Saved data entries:
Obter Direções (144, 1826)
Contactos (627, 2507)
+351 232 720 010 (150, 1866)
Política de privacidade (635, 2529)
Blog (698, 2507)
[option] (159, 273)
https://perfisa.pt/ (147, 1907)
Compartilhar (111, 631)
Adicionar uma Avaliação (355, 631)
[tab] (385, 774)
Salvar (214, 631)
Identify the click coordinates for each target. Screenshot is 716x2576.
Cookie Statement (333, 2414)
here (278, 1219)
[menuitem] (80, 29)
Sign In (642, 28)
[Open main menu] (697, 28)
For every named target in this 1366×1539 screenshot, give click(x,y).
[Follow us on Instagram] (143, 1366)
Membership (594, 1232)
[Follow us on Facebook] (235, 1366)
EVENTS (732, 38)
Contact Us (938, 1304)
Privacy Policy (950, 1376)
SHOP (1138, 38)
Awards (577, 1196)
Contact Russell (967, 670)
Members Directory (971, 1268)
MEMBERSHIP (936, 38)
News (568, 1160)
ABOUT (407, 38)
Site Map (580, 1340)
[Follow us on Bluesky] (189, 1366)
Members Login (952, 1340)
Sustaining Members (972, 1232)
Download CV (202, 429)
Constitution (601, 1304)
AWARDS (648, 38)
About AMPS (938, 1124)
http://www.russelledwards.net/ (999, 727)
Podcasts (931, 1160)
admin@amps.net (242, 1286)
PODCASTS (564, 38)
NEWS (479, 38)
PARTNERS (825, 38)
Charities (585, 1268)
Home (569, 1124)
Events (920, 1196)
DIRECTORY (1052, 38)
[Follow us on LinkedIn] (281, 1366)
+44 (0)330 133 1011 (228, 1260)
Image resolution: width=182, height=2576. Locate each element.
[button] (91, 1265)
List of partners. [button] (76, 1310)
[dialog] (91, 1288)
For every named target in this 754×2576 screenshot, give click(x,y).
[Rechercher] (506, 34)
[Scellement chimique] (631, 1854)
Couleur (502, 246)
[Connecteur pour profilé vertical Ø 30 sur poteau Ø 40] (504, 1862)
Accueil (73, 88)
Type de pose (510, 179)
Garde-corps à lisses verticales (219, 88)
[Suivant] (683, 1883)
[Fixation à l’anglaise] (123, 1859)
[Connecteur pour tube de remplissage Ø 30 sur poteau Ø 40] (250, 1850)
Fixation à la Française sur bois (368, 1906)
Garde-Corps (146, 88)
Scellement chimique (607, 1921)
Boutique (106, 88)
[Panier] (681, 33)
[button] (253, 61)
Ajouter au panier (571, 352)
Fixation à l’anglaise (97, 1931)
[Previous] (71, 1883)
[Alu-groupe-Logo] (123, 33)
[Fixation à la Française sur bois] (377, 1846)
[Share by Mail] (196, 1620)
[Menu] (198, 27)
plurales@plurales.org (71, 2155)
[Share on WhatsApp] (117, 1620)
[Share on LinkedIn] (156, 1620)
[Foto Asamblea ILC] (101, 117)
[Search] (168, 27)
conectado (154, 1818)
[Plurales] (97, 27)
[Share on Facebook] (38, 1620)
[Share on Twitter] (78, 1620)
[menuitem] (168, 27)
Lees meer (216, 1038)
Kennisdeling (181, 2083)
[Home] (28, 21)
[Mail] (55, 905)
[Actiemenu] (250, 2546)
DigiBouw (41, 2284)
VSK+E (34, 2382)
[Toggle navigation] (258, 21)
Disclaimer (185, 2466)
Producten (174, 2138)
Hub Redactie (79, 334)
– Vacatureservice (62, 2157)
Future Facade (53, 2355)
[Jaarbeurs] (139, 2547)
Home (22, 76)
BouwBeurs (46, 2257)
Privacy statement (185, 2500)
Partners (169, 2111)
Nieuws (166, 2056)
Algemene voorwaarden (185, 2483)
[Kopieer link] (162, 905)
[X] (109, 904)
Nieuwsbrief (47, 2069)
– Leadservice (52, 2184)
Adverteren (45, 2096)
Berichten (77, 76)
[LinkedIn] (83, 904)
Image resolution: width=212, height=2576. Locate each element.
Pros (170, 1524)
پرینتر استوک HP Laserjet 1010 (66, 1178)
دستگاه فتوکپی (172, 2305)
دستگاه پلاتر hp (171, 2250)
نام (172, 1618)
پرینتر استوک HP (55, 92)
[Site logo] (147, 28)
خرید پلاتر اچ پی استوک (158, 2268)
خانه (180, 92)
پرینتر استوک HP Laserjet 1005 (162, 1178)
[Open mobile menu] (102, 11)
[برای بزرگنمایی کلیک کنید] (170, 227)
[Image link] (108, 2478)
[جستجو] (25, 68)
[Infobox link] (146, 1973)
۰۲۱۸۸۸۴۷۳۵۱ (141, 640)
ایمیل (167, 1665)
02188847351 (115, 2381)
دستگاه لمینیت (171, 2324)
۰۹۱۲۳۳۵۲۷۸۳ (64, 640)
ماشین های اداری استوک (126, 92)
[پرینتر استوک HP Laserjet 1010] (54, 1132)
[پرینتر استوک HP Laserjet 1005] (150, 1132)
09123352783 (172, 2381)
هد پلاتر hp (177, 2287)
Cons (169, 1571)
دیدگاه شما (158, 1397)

→ WORK INSTRUCTIONS: In the records above, find the line with "NEWS (479, 38)"; write out exactly that line and each one after it, stopping after the line with "خانه (180, 92)".

→ RESPONSE AREA:
NEWS (479, 38)
PARTNERS (825, 38)
Charities (585, 1268)
Home (569, 1124)
Events (920, 1196)
DIRECTORY (1052, 38)
[Follow us on LinkedIn] (281, 1366)
+44 (0)330 133 1011 (228, 1260)
Image resolution: width=182, height=2576. Locate each element.
[button] (91, 1265)
List of partners. [button] (76, 1310)
[dialog] (91, 1288)
For every named target in this 754×2576 screenshot, give click(x,y).
[Rechercher] (506, 34)
[Scellement chimique] (631, 1854)
Couleur (502, 246)
[Connecteur pour profilé vertical Ø 30 sur poteau Ø 40] (504, 1862)
Accueil (73, 88)
Type de pose (510, 179)
Garde-corps à lisses verticales (219, 88)
[Suivant] (683, 1883)
[Fixation à l’anglaise] (123, 1859)
[Connecteur pour tube de remplissage Ø 30 sur poteau Ø 40] (250, 1850)
Fixation à la Française sur bois (368, 1906)
Garde-Corps (146, 88)
Scellement chimique (607, 1921)
Boutique (106, 88)
[Panier] (681, 33)
[button] (253, 61)
Ajouter au panier (571, 352)
Fixation à l’anglaise (97, 1931)
[Previous] (71, 1883)
[Alu-groupe-Logo] (123, 33)
[Fixation à la Française sur bois] (377, 1846)
[Share by Mail] (196, 1620)
[Menu] (198, 27)
plurales@plurales.org (71, 2155)
[Share on WhatsApp] (117, 1620)
[Share on LinkedIn] (156, 1620)
[Foto Asamblea ILC] (101, 117)
[Search] (168, 27)
conectado (154, 1818)
[Plurales] (97, 27)
[Share on Facebook] (38, 1620)
[Share on Twitter] (78, 1620)
[menuitem] (168, 27)
Lees meer (216, 1038)
Kennisdeling (181, 2083)
[Home] (28, 21)
[Mail] (55, 905)
[Actiemenu] (250, 2546)
DigiBouw (41, 2284)
VSK+E (34, 2382)
[Toggle navigation] (258, 21)
Disclaimer (185, 2466)
Producten (174, 2138)
Hub Redactie (79, 334)
– Vacatureservice (62, 2157)
Future Facade (53, 2355)
[Jaarbeurs] (139, 2547)
Home (22, 76)
BouwBeurs (46, 2257)
Privacy statement (185, 2500)
Partners (169, 2111)
Nieuws (166, 2056)
Algemene voorwaarden (185, 2483)
[Kopieer link] (162, 905)
[X] (109, 904)
Nieuwsbrief (47, 2069)
– Leadservice (52, 2184)
Adverteren (45, 2096)
Berichten (77, 76)
[LinkedIn] (83, 904)
Image resolution: width=212, height=2576. Locate each element.
Pros (170, 1524)
پرینتر استوک HP Laserjet 1010 (66, 1178)
دستگاه فتوکپی (172, 2305)
دستگاه پلاتر hp (171, 2250)
نام (172, 1618)
پرینتر استوک HP (55, 92)
[Site logo] (147, 28)
خرید پلاتر اچ پی استوک (158, 2268)
خانه (180, 92)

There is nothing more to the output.